» Aim of the exercise: The lines from the start of the records through the one containing "Task: Click the pencil" are to be transcribed exactly, and nothing else.

» Data shown:
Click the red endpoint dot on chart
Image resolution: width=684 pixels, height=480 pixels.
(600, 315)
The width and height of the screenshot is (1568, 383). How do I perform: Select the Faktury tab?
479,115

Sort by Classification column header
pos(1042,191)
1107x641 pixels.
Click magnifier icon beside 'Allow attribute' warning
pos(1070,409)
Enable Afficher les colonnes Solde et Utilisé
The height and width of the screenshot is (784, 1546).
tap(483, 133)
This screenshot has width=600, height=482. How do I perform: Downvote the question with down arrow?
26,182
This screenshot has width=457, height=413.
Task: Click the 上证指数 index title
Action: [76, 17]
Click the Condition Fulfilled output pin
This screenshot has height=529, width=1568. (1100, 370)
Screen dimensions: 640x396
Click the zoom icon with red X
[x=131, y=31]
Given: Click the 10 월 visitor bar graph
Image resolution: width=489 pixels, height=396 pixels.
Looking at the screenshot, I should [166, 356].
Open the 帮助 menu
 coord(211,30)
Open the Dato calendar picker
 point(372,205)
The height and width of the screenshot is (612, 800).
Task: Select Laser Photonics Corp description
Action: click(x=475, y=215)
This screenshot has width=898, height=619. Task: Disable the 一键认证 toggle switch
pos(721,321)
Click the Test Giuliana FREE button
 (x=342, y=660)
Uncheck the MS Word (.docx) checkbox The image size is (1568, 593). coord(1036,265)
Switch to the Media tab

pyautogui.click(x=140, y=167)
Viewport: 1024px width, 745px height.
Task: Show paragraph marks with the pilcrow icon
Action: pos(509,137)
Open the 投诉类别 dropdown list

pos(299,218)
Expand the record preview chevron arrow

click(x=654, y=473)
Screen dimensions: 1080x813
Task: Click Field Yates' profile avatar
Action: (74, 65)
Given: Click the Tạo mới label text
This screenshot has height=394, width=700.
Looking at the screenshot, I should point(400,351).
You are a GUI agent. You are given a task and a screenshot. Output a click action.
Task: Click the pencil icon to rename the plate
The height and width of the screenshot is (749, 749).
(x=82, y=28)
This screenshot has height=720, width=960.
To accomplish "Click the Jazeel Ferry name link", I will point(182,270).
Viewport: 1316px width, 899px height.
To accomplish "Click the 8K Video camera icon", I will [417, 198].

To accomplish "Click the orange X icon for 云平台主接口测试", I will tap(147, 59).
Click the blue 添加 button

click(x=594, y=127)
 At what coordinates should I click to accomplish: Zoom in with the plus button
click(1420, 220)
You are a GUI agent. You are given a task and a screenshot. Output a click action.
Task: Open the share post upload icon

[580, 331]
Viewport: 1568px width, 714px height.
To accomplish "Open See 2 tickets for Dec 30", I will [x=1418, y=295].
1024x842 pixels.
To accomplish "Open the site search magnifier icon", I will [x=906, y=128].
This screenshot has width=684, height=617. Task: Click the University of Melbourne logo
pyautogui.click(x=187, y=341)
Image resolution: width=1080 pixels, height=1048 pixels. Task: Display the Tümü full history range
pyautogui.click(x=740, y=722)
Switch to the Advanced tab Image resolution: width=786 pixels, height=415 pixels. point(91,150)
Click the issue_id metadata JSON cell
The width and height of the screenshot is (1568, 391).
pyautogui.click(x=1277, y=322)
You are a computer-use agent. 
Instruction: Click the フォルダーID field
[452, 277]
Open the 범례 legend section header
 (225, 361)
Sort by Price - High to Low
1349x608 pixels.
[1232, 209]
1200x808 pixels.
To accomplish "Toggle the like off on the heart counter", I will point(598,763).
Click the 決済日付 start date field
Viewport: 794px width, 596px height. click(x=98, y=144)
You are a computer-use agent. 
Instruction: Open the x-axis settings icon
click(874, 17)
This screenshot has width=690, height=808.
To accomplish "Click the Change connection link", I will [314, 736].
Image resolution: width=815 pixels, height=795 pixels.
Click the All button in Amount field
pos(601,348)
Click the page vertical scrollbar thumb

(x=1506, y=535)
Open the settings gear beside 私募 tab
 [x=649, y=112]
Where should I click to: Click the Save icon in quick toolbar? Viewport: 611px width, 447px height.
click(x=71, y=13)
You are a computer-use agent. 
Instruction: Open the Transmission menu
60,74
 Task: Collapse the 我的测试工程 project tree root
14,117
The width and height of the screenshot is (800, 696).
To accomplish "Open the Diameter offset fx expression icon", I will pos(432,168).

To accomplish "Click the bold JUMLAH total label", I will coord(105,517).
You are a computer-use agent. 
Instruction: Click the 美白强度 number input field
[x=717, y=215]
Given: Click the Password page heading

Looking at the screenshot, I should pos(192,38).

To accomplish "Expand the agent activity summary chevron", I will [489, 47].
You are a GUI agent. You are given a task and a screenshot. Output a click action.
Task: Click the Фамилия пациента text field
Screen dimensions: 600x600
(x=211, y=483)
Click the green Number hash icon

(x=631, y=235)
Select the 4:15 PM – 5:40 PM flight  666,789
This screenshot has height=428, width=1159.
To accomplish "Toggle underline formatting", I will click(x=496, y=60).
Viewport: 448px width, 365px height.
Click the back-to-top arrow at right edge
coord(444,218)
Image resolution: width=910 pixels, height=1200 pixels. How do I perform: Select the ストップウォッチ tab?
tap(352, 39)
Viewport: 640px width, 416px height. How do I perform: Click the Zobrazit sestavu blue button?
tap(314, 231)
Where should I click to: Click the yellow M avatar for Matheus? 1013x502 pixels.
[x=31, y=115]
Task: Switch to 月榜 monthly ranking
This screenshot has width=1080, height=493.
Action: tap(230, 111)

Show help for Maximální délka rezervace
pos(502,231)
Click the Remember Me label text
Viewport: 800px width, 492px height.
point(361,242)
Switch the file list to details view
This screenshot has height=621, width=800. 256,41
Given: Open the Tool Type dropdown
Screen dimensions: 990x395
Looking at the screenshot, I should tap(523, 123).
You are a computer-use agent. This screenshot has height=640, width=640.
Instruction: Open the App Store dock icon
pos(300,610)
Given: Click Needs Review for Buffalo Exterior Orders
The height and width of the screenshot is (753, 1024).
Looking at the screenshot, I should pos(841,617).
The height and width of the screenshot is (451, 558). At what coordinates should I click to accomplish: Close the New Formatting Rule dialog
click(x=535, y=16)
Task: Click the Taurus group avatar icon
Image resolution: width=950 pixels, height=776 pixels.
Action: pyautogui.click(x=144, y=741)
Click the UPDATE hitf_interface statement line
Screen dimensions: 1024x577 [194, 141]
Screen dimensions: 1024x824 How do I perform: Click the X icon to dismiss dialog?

» Answer for this exercise:
Click the red endpoint dot on chart
Image resolution: width=684 pixels, height=480 pixels.
(600, 315)
The width and height of the screenshot is (1568, 383). How do I perform: Select the Faktury tab?
479,115

Sort by Classification column header
pos(1042,191)
1107x641 pixels.
Click magnifier icon beside 'Allow attribute' warning
pos(1070,409)
Enable Afficher les colonnes Solde et Utilisé
The height and width of the screenshot is (784, 1546).
tap(483, 133)
This screenshot has width=600, height=482. How do I perform: Downvote the question with down arrow?
26,182
This screenshot has width=457, height=413.
Task: Click the 上证指数 index title
Action: [76, 17]
Click the Condition Fulfilled output pin
This screenshot has height=529, width=1568. (1100, 370)
Screen dimensions: 640x396
Click the zoom icon with red X
[x=131, y=31]
Given: Click the 10 월 visitor bar graph
Image resolution: width=489 pixels, height=396 pixels.
Looking at the screenshot, I should [166, 356].
Open the 帮助 menu
 coord(211,30)
Open the Dato calendar picker
 point(372,205)
The height and width of the screenshot is (612, 800).
Task: Select Laser Photonics Corp description
Action: click(x=475, y=215)
This screenshot has width=898, height=619. Task: Disable the 一键认证 toggle switch
pos(721,321)
Click the Test Giuliana FREE button
 (x=342, y=660)
Uncheck the MS Word (.docx) checkbox The image size is (1568, 593). coord(1036,265)
Switch to the Media tab

pyautogui.click(x=140, y=167)
Viewport: 1024px width, 745px height.
Task: Show paragraph marks with the pilcrow icon
Action: pos(509,137)
Open the 投诉类别 dropdown list

pos(299,218)
Expand the record preview chevron arrow

click(x=654, y=473)
Screen dimensions: 1080x813
Task: Click Field Yates' profile avatar
Action: (74, 65)
Given: Click the Tạo mới label text
This screenshot has height=394, width=700.
Looking at the screenshot, I should point(400,351).
You are a GUI agent. You are given a task and a screenshot. Output a click action.
Task: Click the pencil icon to rename the plate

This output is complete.